Researchers have made a significant advancement in understanding multiple sclerosis (MS), a chronic condition affecting the brain and spinal cord. By employing artificial intelligence (AI) to analyze brain scans and assess blood markers for nerve cell injury, scientists have identified two new biological sub-types of MS. This discovery could lead to more personalized treatment approaches for individuals suffering from the disease.
The study, led by Dr. Arman Eshaghi from the University College London (UCL) Queen Square Institute of Neurology, focused on a blood marker known as serum neurofilament light chain (sNfL). This marker indicates nerve cell injury and was examined in a cohort of 634 patients diagnosed with MS.
New Insights into Disease Progression
The research identified two distinct sub-types of MS, termed early-sNfL and late-sNfL. The early-sNfL sub-type features high levels of the blood biomarker early in the disease, accompanied by damage to the corpus callosum, a brain region critical for cognitive functions such as thinking, memory, and movement coordination. Conversely, the late-sNfL sub-type reveals a delayed increase in sNfL levels, correlated with early volume loss in cortical and deep grey matter.
Dr. Eshaghi emphasized the importance of these findings, stating, “Using routine brain images and a blood marker of nerve-cell injury, we identified two distinct biological trajectories in multiple sclerosis. This helps explain why people living with MS can follow different paths and it’s a step toward more personalized monitoring and treatment.” He noted that existing classifications of MS, including relapsing-remitting, secondary progressive, and primary progressive, do not adequately reflect the biological diversity of the condition.
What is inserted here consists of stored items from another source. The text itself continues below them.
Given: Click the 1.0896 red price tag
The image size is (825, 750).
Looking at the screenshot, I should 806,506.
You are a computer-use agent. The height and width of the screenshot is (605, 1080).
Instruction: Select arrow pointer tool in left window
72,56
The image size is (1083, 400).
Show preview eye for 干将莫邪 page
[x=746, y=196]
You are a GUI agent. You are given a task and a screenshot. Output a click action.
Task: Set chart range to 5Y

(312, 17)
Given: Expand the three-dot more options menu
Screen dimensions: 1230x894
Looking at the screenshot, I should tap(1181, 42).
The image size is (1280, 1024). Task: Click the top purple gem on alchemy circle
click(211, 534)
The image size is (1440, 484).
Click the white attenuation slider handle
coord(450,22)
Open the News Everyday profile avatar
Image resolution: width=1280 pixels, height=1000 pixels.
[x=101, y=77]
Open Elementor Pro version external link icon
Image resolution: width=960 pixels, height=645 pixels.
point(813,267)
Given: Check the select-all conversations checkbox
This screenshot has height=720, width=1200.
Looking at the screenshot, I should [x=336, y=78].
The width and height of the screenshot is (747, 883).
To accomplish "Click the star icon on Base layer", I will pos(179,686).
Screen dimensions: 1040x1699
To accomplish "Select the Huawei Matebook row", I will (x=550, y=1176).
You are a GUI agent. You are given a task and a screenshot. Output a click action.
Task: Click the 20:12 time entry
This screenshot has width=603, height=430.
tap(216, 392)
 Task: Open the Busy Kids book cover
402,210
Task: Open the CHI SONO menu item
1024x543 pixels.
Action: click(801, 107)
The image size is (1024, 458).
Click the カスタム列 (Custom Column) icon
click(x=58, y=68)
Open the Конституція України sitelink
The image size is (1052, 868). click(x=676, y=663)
Implications for Future Treatment
The implications of this research extend beyond classification. Caitlin Astbury, senior research communications manager at the MS Society, commented on the significance of the study, highlighting the integration of machine learning with MRI and biomarker data to pinpoint these new biological subtypes. She remarked, “Over recent years, we’ve developed a better understanding of the biology of the condition. But, currently, definitions are based on the clinical symptoms a person experiences. MS is complex, and these categories often don’t accurately reflect what is going on in the body, which can make it difficult to treat effectively.”
Astbury noted that as researchers continue to deepen their understanding of MS, the likelihood of discovering treatments that can halt disease progression increases. This study, published in the journal Brain in March 2024, represents a promising step toward refining treatment strategies for individuals affected by this challenging condition.
While there is currently no cure for MS, advancements like these pave the way for more effective management strategies, potentially improving the quality of life for millions worldwide. As research unfolds, the prospect of tailored treatments based on individual biological profiles becomes increasingly plausible, offering hope to those navigating the complexities of multiple sclerosis.